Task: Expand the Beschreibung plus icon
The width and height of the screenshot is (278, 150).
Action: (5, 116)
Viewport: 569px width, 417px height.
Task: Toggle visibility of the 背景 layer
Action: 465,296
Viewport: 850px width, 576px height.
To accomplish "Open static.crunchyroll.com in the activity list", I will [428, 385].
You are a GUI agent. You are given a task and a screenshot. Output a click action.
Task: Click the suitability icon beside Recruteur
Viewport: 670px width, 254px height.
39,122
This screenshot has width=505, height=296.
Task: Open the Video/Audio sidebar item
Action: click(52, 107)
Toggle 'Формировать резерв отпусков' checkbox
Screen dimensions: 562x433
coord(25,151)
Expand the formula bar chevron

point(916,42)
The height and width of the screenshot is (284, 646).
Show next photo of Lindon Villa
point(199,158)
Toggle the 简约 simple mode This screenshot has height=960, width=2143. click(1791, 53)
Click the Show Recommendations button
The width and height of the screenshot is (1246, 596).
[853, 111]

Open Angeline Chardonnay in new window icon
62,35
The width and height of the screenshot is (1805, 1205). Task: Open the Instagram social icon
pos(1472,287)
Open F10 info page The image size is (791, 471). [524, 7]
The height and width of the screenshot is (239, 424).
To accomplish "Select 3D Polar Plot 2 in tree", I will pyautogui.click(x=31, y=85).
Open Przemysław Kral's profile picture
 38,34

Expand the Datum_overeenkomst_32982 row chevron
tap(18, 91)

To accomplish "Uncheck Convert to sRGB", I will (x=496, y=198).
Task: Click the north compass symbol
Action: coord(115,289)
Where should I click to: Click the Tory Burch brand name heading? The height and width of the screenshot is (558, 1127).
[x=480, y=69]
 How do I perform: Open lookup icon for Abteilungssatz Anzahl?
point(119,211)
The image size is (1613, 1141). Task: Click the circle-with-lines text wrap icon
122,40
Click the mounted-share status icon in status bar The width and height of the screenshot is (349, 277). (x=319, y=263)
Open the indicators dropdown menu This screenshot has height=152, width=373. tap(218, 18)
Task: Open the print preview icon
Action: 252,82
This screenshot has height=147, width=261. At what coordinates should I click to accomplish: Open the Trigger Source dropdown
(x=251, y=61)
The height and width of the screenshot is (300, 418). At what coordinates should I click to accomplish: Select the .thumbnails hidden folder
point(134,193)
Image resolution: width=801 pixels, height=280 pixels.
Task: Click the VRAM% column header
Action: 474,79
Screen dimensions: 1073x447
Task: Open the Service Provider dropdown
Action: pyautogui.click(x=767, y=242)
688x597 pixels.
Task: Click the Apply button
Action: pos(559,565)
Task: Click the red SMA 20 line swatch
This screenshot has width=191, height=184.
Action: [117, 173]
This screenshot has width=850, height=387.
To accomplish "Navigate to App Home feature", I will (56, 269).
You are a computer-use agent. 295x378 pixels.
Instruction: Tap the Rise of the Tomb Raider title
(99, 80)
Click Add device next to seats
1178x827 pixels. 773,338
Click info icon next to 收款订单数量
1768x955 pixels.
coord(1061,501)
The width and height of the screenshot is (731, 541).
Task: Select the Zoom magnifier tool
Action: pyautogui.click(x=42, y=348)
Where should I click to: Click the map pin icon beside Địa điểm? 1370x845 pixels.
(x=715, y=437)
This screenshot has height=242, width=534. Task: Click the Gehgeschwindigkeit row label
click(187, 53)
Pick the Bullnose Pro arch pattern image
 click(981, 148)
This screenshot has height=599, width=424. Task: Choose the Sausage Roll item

────────────────

▶ **Directions**
Copy out word for word every line of the entries from the one containing "This screenshot has width=850, height=387." through the last line of the entries, inclusive.

▶ **Task answer**
This screenshot has width=850, height=387.
To accomplish "Navigate to App Home feature", I will (56, 269).
You are a computer-use agent. 295x378 pixels.
Instruction: Tap the Rise of the Tomb Raider title
(99, 80)
Click Add device next to seats
1178x827 pixels. 773,338
Click info icon next to 收款订单数量
1768x955 pixels.
coord(1061,501)
The width and height of the screenshot is (731, 541).
Task: Select the Zoom magnifier tool
Action: pyautogui.click(x=42, y=348)
Where should I click to: Click the map pin icon beside Địa điểm? 1370x845 pixels.
(x=715, y=437)
This screenshot has height=242, width=534. Task: Click the Gehgeschwindigkeit row label
click(187, 53)
Pick the Bullnose Pro arch pattern image
 click(981, 148)
This screenshot has height=599, width=424. Task: Choose the Sausage Roll item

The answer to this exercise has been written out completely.